(PROBLEMS TO SOLVE):
1. Copy word for word the part of the text on batch file renaming starting at "RANDOMDISTRIBUTION=1" and ending at "-type f | wc -l)".
2. Name every criterion that the text on batch file renaming lists for the tool it searched for.

(EXERCISE TEXT):
___
Batch renaming / moving / hashing of files - encryption

I have a highly structured hierarchical directory containing multiple files that need to be moved into a flat structure and renamed at the same time. The original path and name must be logged along with the new path and name and eventually loaded into a database. Finally, each renamed file must get a unique, unguessable (IE: encrypted or hashed) file name. When the renamed file is moved into the new directory structure, I also want to limit the # of files in each directory, so each directory would be created with a sequential number for its name and then the files would be loaded into it until a maximum number of files was reached (eg: 255) before rolling into a new directory with the next sequential number for its name.
Is there a tool / software that does this? I did some initial research and nothing came up with the following criteria:
batch rename & copy into alternative (flatter) structure
hash / encrypt filename and ensure uniqueness
sequentially name folders and limit file count
log each file's original name and path, and new (encrypted) name and path

I have several Bash scripts I have used in the past to migrate hand-made file repositories to hashed repositories to be accessed and managed from a web application (mostly PHP apps). In these repositories filenames are hashed (to avoid collisions with files with the same content/name) and files are distributed evenly (in a deterministic fashion or randomly) to keep files-per-dir count low for performance reasons. The following is one fully-working example:
#!/bin/bash
MAXFILESPERDIR=500
TARGETROOTDIR="./newrepository"
RANDOMDISTRIBUTION=1
if [ -d "$1" ]; then
LOGFILE=$(basename $0).$(date +"_%Y%m%d_%H%M").${$}.log
SQLFILE=$(basename $0).$(date +"_%Y%m%d_%H%M").${$}.sql
SOURCEDIR="$1"
TOTALSOURCEFILES=$(find "$1" -type f | wc -l)
let "TOTALTARGETDIRS=$TOTALSOURCEFILES / $MAXFILESPERDIR"
PADLENTARGETDIRS=${#TOTALTARGETDIRS}
PADLENTARGETFILE=${#TOTALSOURCEFILES}
echo "We will create $TOTALTARGETDIRS directories to hold $MAXFILESPERDIR files per directory."
if [ "$RANDOMDISTRIBUTION" == "1" ] ; then
echo "We will rename and distribute each file randomly."
else
echo "We will rename and distribute each file uniformly."
fi
echo "Do you want to continue?"
select choice in yes no ; do
if [ "$choice" == "yes" ] ; then
COUNTER=1
find "$1" -type f | while read SOURCEFILE ; do {
CHECKSUMFILE=$(sha1sum "$SOURCEFILE" | cut -d " " -f 1)
___
(DATA SHOWN):

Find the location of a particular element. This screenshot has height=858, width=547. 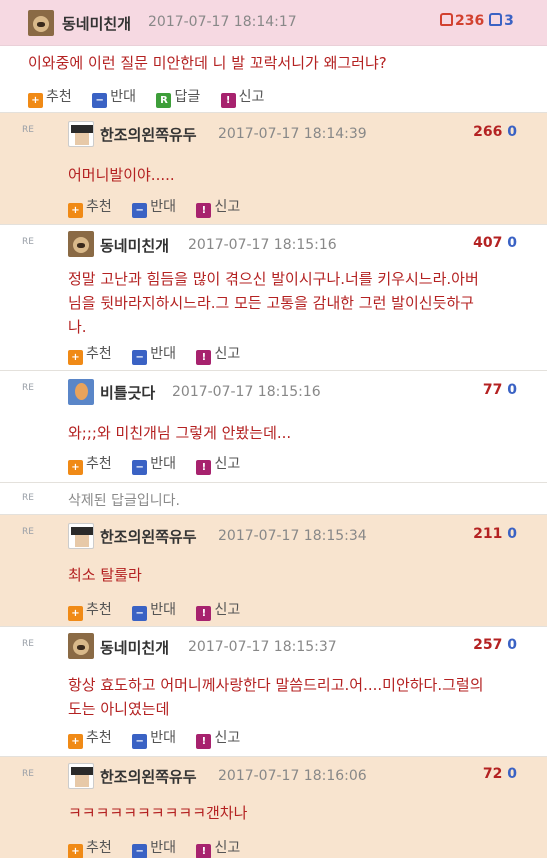

post-vote-counts: 236 3 is located at coordinates (477, 21).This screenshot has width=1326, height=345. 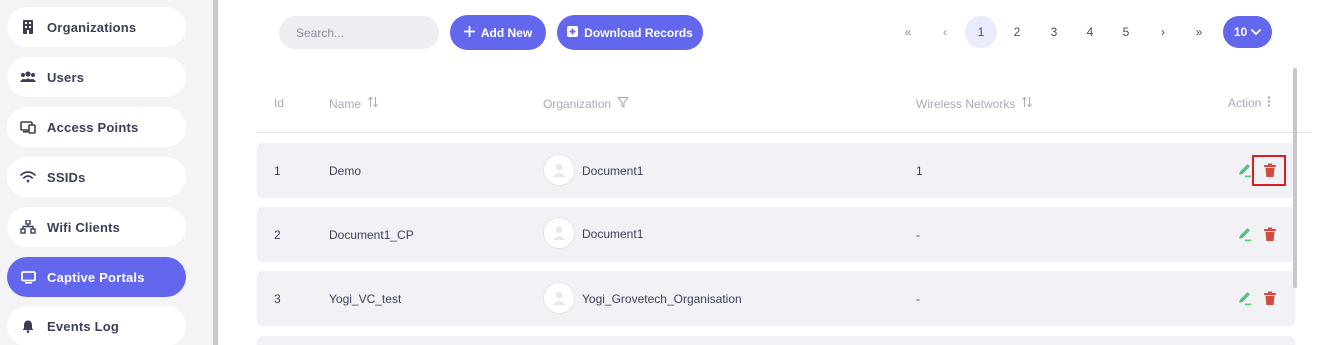 I want to click on pagination-next: ›, so click(x=1163, y=32). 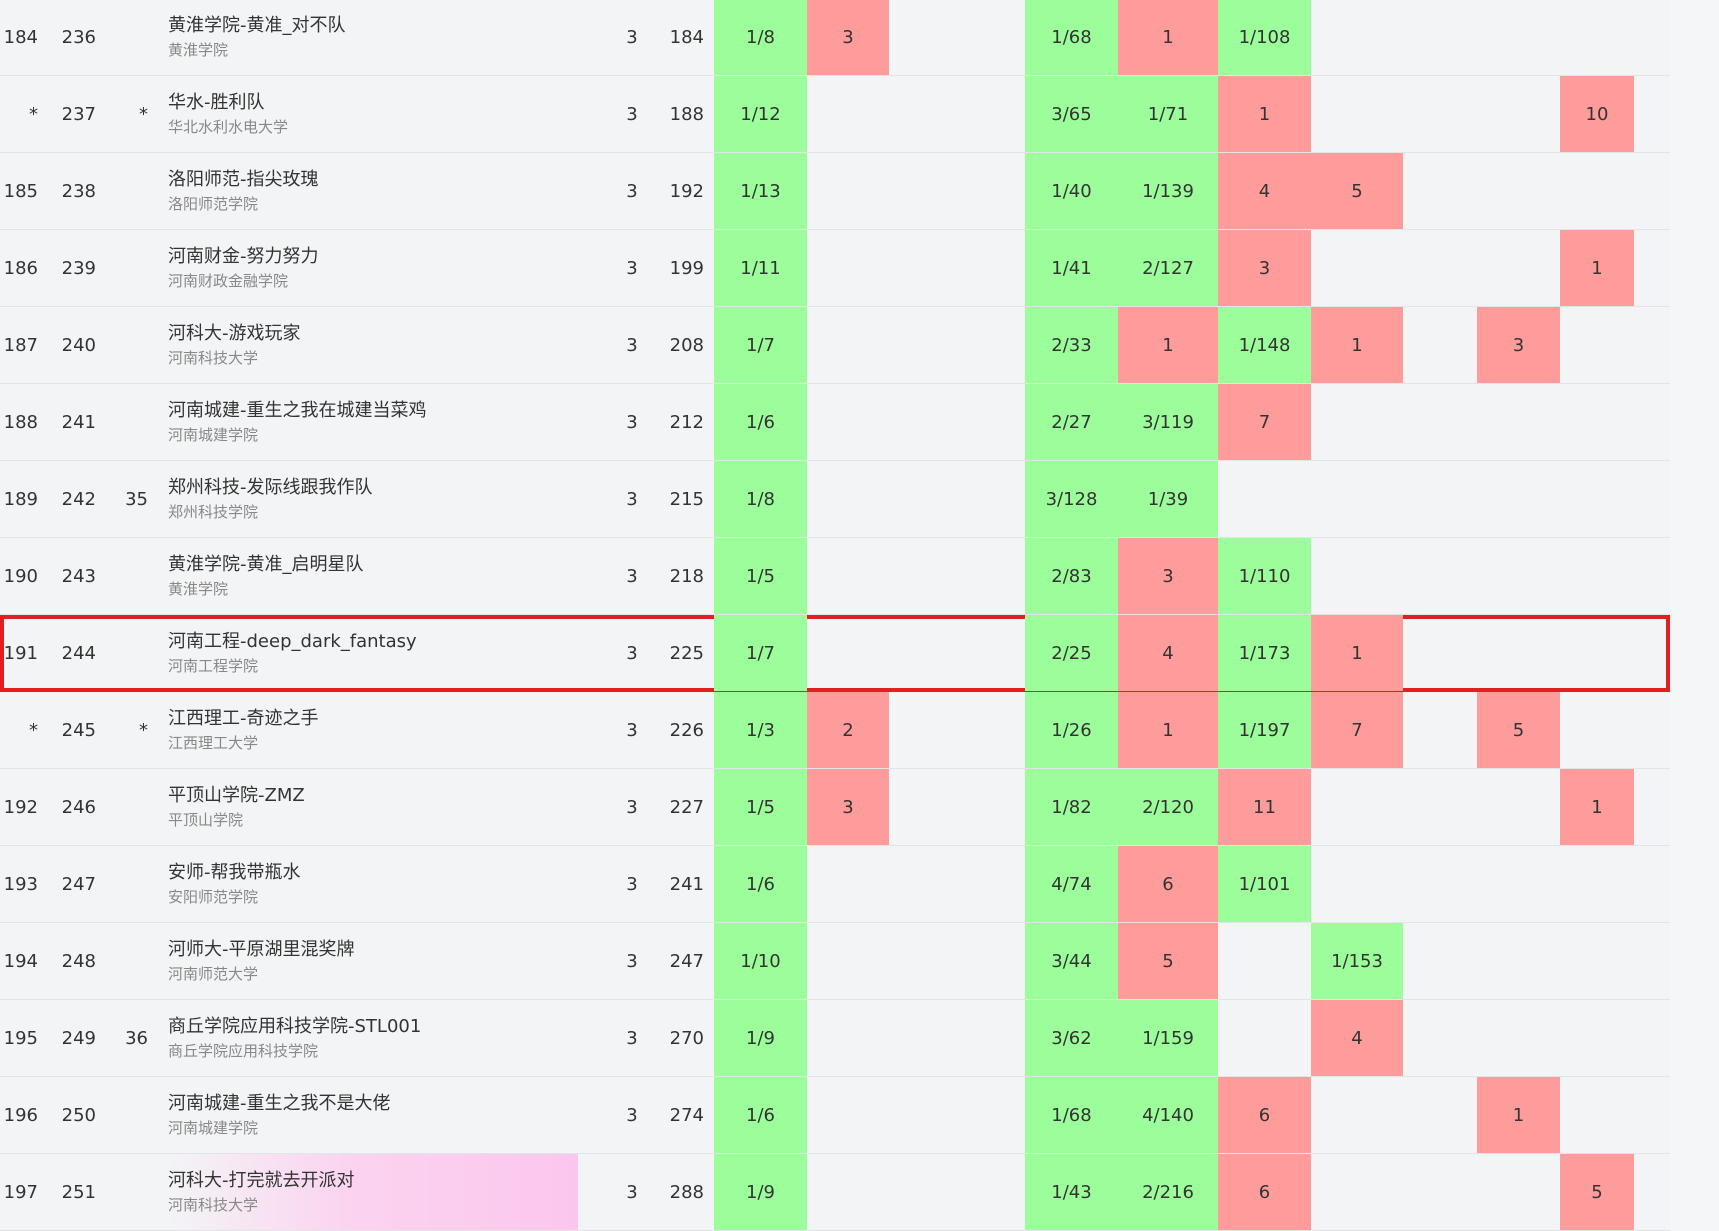 I want to click on team-cell: 江西理工-奇迹之手 江西理工大学, so click(x=373, y=730). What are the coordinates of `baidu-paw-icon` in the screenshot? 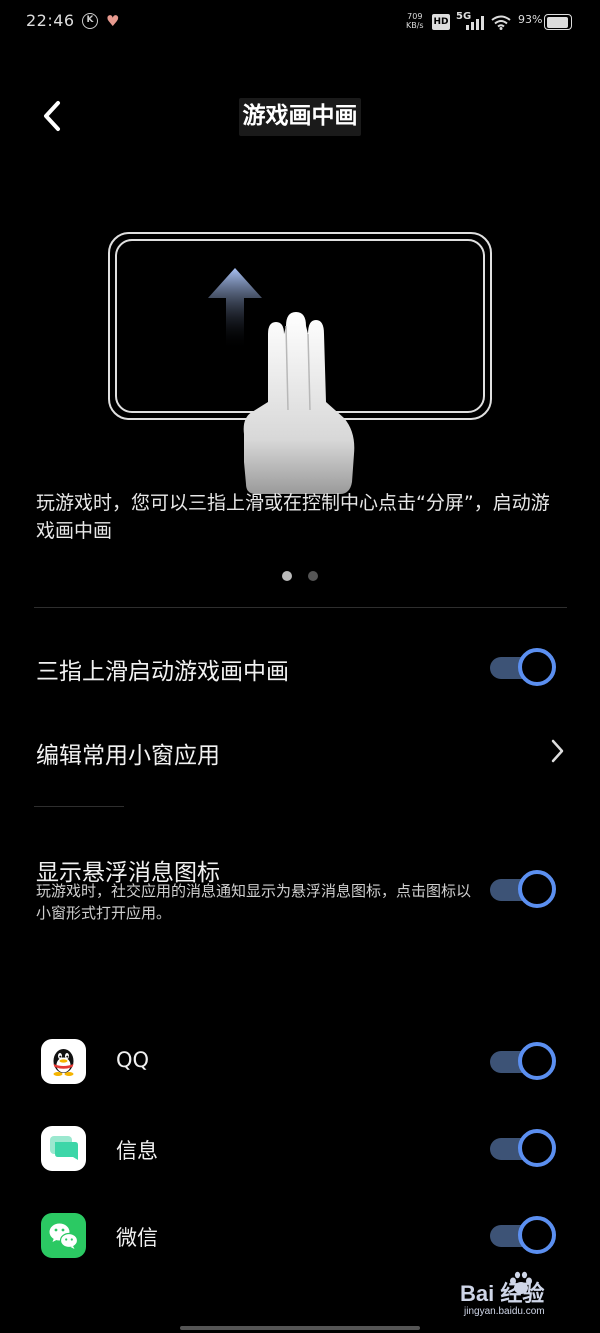 It's located at (521, 1282).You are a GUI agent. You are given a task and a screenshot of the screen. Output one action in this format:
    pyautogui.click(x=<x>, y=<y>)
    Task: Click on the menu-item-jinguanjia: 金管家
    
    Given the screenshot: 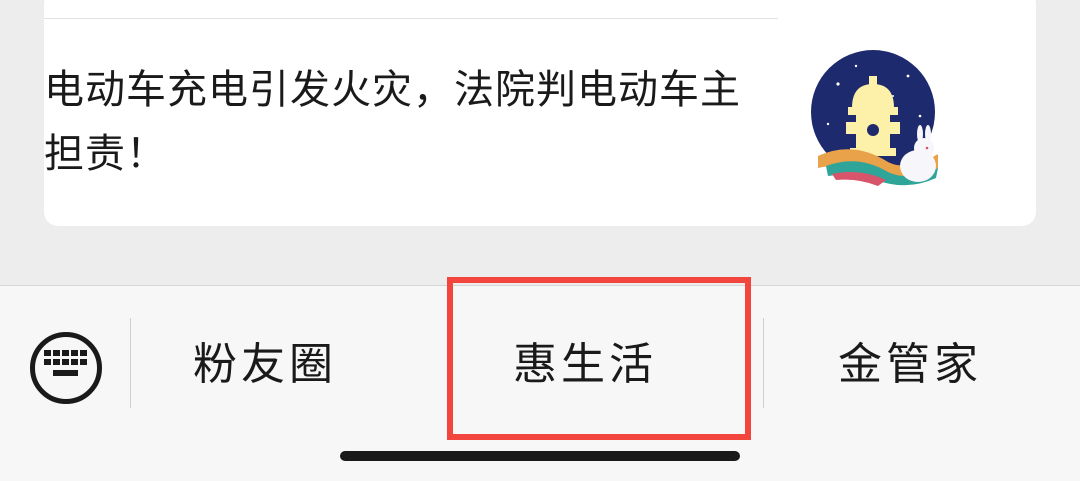 What is the action you would take?
    pyautogui.click(x=910, y=365)
    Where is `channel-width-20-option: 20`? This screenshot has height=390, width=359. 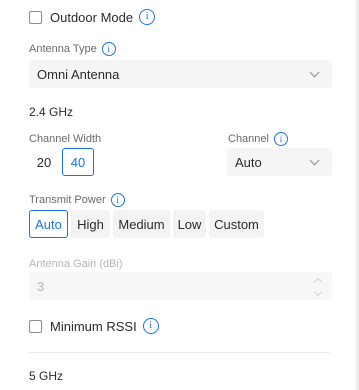
channel-width-20-option: 20 is located at coordinates (44, 162).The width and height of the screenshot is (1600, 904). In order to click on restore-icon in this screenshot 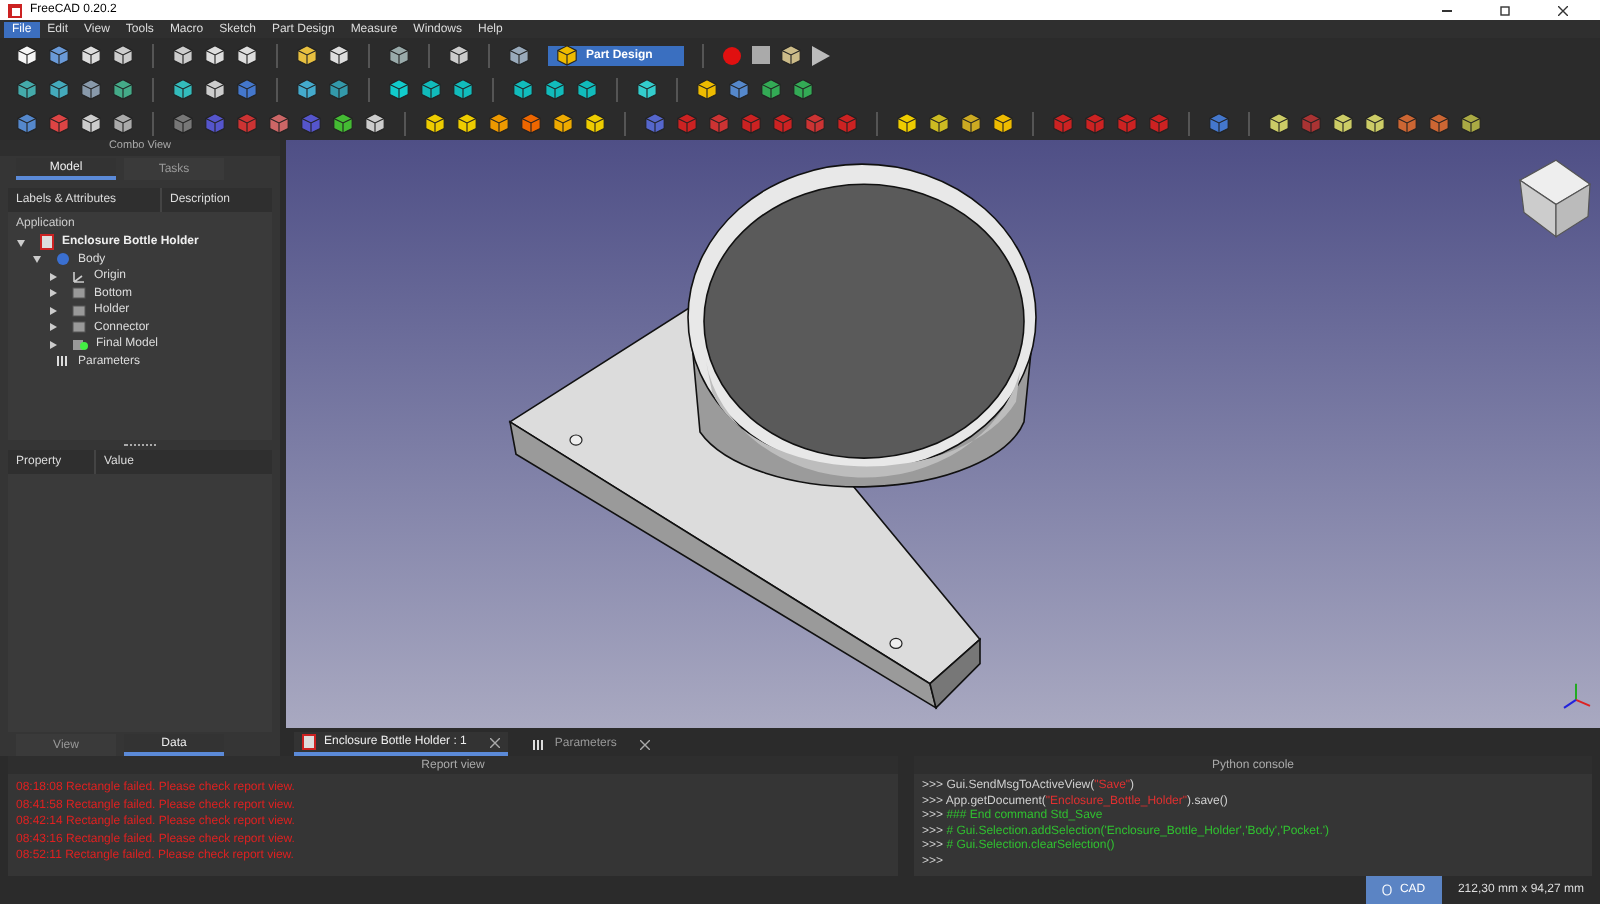, I will do `click(1505, 10)`.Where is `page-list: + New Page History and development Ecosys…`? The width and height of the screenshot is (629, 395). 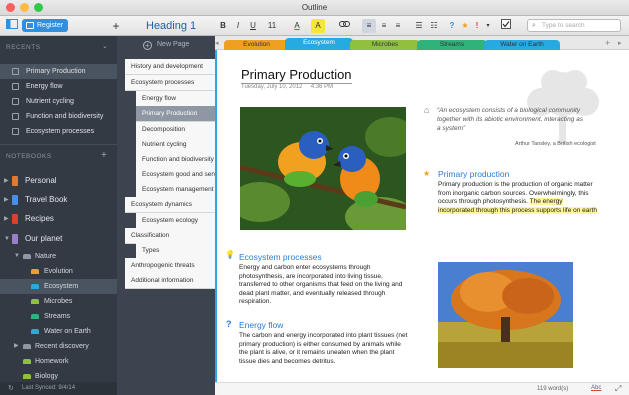 page-list: + New Page History and development Ecosys… is located at coordinates (166, 216).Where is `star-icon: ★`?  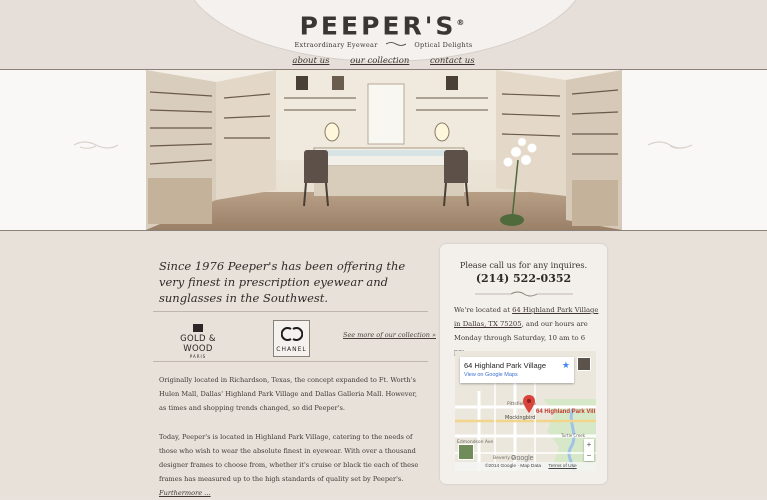
star-icon: ★ is located at coordinates (566, 366).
___
(WRITTEN ANSWERS):
1.
RANDOMDISTRIBUTION=1
if [ -d "$1" ]; then
LOGFILE=$(basename $0).$(date +"_%Y%m%d_%H%M").${$}.log
SQLFILE=$(basename $0).$(date +"_%Y%m%d_%H%M").${$}.sql
SOURCEDIR="$1"
TOTALSOURCEFILES=$(find "$1" -type f | wc -l)

2.
- batch rename & copy into alternative (flatter) structure
- hash / encrypt filename and ensure uniqueness
- sequentially name folders and limit file count
- log each file's original name and path, and new (encrypted) name and path